Cloisters
of Monastery, Kantara. 1878.
A lone priest contemplating.
Skirting
the cliffs of the upper range of hills, the monastery
of Kantara is reached. Kantara
monastery presumably occupies the site of the Orthodox monastery of
the middle ages, the centre of Orthodox resistance to the encroachments
by the Latins in the XIIIth
century.
It was here that John
and Konon, the emissaries from Mount Athos took up their abode
in 1230. "Here they collected around them a number of disciples,
attracted to the spot by the fame of their austerity and good works.
Reports of this saintly band at length reaching the ears of the Latins,
they resolved to judge for themselves as to the truth of what they
had heard...
The answers received proved
satisfactory until their questioners came to touch upon that subject,
so fertile in disputes between the two Churches, the use of azymes...

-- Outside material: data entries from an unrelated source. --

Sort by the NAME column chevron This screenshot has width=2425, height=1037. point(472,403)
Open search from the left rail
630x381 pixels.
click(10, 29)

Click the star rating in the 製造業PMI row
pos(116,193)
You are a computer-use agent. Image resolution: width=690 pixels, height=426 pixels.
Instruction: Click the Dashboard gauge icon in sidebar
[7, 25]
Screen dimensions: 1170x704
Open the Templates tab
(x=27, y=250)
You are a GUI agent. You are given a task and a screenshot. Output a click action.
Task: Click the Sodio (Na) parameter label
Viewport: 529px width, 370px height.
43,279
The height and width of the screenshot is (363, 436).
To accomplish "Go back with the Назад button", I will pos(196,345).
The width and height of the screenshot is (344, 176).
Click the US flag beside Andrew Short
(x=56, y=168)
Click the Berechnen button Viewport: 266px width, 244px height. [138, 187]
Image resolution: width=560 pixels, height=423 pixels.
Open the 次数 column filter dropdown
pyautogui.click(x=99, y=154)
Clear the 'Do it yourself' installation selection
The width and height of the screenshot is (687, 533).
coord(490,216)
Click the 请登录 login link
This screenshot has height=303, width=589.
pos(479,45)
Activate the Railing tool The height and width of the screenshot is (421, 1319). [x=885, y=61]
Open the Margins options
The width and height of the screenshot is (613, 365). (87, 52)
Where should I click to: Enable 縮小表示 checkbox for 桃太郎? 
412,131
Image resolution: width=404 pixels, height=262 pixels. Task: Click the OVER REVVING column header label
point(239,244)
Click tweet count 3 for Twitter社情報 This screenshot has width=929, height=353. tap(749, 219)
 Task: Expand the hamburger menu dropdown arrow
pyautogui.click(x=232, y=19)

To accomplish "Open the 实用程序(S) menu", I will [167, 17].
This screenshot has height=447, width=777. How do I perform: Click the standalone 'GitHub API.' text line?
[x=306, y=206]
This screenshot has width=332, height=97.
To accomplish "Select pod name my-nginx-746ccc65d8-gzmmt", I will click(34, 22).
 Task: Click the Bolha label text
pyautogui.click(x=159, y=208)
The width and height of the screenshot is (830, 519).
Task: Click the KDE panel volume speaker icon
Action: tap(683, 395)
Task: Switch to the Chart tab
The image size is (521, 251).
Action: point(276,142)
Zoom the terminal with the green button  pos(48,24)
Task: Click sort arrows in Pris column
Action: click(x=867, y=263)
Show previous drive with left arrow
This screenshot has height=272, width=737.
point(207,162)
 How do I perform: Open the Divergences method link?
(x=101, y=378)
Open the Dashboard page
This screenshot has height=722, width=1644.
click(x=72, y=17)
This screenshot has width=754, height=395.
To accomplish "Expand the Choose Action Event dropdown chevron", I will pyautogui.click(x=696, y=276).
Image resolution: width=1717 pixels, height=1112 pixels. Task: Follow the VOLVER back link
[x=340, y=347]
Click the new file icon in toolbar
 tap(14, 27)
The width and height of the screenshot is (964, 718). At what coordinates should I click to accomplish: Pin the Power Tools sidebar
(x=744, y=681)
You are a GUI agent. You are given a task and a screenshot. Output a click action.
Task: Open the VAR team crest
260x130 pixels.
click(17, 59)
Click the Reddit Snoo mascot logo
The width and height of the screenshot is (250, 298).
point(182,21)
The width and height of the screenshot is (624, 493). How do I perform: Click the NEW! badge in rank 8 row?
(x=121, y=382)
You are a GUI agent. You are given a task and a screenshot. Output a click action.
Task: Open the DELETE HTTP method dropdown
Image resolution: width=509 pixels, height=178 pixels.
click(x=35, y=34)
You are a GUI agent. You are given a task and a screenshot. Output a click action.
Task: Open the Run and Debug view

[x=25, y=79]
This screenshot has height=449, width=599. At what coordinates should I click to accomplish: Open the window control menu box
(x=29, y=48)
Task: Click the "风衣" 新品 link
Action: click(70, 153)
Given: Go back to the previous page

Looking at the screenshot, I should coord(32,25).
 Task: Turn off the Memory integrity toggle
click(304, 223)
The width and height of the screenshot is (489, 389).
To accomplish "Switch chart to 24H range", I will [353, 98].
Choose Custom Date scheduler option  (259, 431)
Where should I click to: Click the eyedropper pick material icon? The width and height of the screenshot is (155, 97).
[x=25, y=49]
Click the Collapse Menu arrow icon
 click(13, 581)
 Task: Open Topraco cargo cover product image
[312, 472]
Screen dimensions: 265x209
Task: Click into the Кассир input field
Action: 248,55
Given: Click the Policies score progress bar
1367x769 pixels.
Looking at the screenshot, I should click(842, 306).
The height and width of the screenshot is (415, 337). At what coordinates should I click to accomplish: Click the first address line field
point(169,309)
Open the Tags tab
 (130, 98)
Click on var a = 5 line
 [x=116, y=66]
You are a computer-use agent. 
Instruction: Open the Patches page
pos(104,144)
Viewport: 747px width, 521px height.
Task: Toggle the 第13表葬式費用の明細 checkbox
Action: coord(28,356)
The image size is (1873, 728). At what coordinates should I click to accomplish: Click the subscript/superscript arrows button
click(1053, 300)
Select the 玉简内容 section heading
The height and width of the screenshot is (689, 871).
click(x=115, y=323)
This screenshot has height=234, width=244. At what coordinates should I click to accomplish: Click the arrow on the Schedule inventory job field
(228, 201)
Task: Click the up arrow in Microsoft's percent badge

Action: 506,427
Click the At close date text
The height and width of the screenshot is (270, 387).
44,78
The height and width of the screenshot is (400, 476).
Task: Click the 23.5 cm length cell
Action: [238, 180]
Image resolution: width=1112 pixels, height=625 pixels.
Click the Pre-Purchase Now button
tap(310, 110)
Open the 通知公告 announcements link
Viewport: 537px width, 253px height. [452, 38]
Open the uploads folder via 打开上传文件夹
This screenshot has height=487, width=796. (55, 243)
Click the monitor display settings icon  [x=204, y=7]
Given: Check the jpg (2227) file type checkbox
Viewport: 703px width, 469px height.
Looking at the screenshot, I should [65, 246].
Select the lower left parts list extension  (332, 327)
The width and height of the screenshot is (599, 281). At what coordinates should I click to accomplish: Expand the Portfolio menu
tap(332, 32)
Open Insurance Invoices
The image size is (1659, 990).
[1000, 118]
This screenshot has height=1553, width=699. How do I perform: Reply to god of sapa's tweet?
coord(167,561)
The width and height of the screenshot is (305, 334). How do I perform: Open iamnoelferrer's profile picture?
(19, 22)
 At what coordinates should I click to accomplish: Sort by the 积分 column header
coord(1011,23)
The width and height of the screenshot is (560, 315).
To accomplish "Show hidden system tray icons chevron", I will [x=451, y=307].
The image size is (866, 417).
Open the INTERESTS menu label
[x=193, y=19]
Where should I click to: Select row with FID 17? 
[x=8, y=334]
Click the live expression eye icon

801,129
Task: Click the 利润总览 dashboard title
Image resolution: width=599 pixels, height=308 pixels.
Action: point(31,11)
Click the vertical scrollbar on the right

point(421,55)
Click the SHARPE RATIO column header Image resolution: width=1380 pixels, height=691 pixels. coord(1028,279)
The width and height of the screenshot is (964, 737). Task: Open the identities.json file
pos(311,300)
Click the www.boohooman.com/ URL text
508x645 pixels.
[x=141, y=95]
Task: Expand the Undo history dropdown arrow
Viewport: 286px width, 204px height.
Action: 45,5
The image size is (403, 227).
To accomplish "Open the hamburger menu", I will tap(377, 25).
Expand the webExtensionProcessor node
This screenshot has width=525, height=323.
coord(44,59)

Summoned within a stated period to answer before the Archbishop of
Nicosia for the disrespectful way in which they had spoken of the
Romish Mass, these intrepid men, beholding with joy the near approach
of their long expected martyrdom, expressed their readiness to die
a thousand deaths if necessary, for the Orthodox faith.
The night before their
departure from Kantara they spent in the chapel of the monastery in
prayer, and praise, and in participation in the Holy Eucharist. On
the morrow they took their way to Nicosia where they lodged in the
monastery of St. George of Mankana without the walls... As
soon as their arrival was announced the Latin Archbishop Eustorgius
ordered the holy monks to be brought before him. They at once obeyed
the summons and with John and Konon at their head wended their way
to the Archbishop's Palace, singing as they went the 119th psalm.
When they appeared he
inquired if the report he had heard about them was true, and on their
replying that it was, committed them to prison, hoping by such means
to shake their fortitude... For three whole years did these devoted
men endure without a murmur all the miseries of a most irksome captivity."
(Hackett's " History of the Church of Cyprus," p. 94.)
They were eventually martyred
with all the revolting circumstances of medieval fanaticism.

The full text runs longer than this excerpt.